» **Supplied data**:
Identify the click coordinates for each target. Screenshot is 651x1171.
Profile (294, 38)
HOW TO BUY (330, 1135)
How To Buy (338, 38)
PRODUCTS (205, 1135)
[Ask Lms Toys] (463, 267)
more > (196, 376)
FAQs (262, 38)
---
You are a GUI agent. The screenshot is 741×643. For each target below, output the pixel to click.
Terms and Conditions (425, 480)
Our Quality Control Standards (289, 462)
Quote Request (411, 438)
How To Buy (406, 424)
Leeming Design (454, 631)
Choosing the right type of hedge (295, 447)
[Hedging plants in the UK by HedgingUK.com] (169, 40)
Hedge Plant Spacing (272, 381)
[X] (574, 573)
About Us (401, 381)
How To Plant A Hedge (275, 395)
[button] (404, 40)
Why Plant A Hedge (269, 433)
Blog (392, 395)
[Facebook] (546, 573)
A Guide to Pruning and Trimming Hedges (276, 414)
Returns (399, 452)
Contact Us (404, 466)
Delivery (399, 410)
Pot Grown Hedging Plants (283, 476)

» **Exercise requirements**:
Replace "Blog" with "News" in everything from the line containing "Hedge Plant Spacing (272, 381)" down to the line containing "Delivery (399, 410)", keeping all else unchanged, and give back only those lines.

» **Solution to this exercise**:
Hedge Plant Spacing (272, 381)
[X] (574, 573)
About Us (401, 381)
How To Plant A Hedge (275, 395)
[button] (404, 40)
Why Plant A Hedge (269, 433)
News (392, 395)
[Facebook] (546, 573)
A Guide to Pruning and Trimming Hedges (276, 414)
Returns (399, 452)
Contact Us (404, 466)
Delivery (399, 410)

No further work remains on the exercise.